|Posted on 10 April, 2017 at 4:05|
On Palm Sunday morning we began the service on the Market Square. We heard the reading of Jesus’ entry into Jerusalem before processing around the church, singing All glory, laud, and honour to thee redeemer king. On entering the church the story of Holy Week continued as the Passion Narrative was read. There was a shift in mood in the church as we moved from shouts of ‘Hosanna’ to ‘crucify him.
Later in the afternoon singers from a number of parishes in the local area gather to sing the Cantata The Cross of Christ, put together in 1956 by the Royal School of Church Music as a musical meditation for Holy Week. These two services set us up for our observation of Holy Week as we prepare for Good Friday and Easter. But as I led these services half of my mind was in Egypt.
Coptic Christians had gathered in Egypt to celebrate Palm Sunday – much of what they were doing would have been familiar to us. But in the midst of their service horror struck as they were targeted by a suicide bomber.
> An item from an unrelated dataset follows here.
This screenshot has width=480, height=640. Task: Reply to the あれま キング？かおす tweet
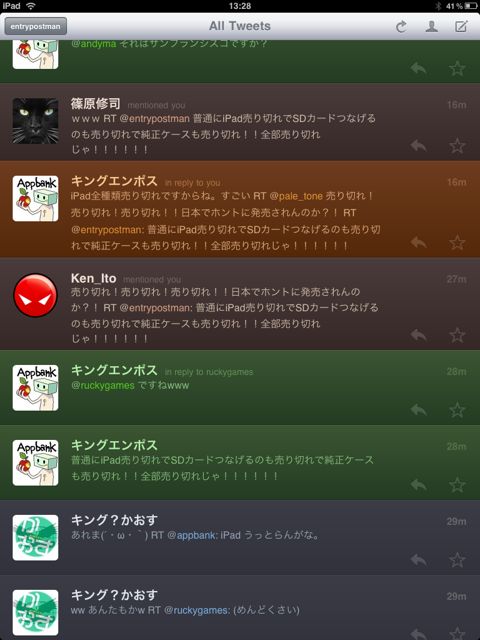418,559
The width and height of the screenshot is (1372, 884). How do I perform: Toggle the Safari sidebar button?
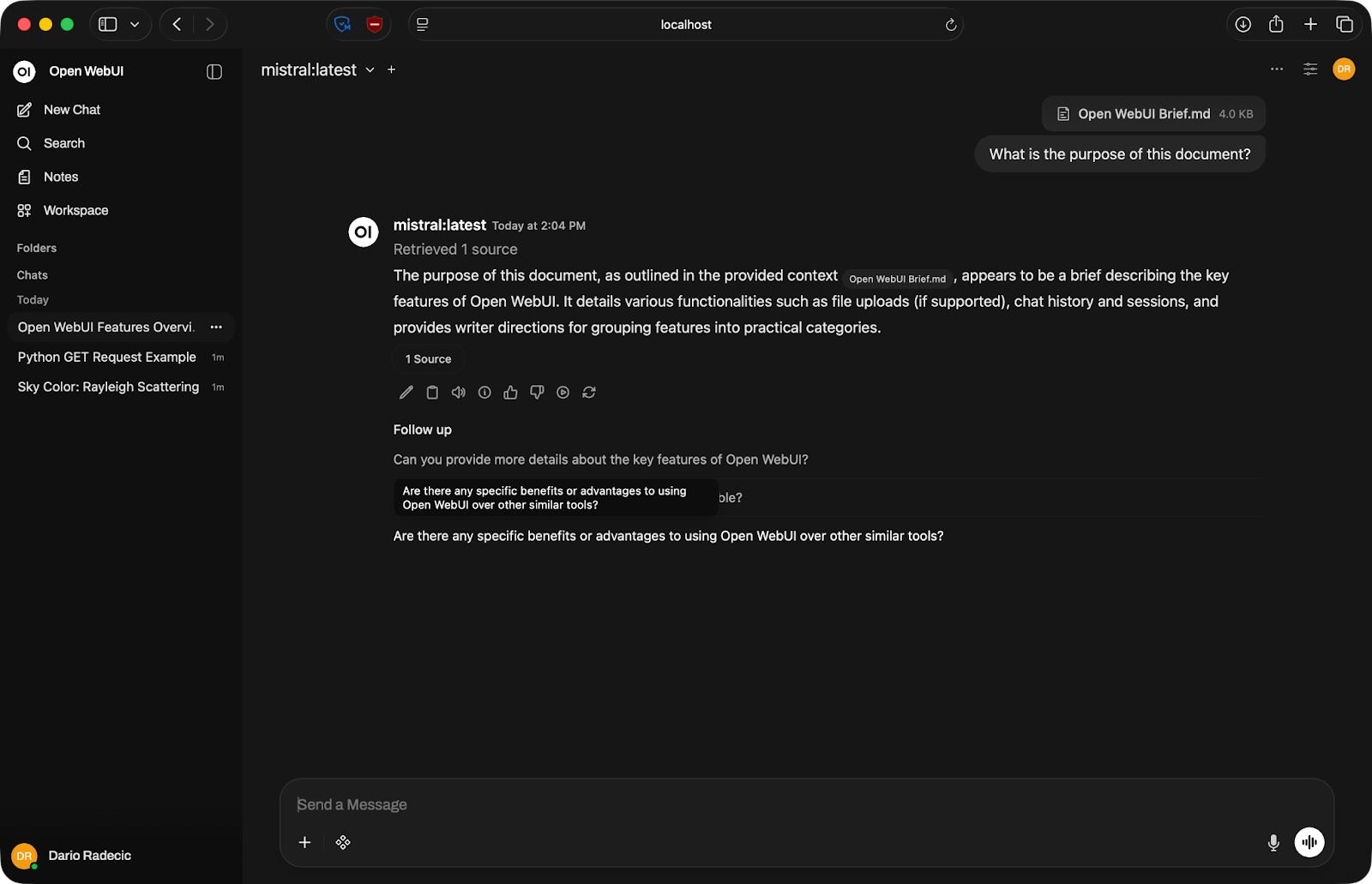pos(108,25)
It doesn’t seem so many years ago that the Good Friday Agreement brought a fragile peace to the ‘Troubles’ of Northern Ireland. Suicide bombings and vehicular terrorist attacks are not such a far cry from the world of two thousand years ago where insurrections and uprisings in and around Jerusalem were fairly common occurrences. Palm Sunday and Holy Week remind us that the people then thought that Jesus was the answer to the ‘troubles’ but they expected him to do it their way. Jesus was and is the answer but his plan was God’s plan – the greatest demonstration of love for the World and its peoples. God so loved the world that he gave us his Son… therefore in the midst of grief, of fear, of sorrow, of hopelessness we can find in him comfort and Peace.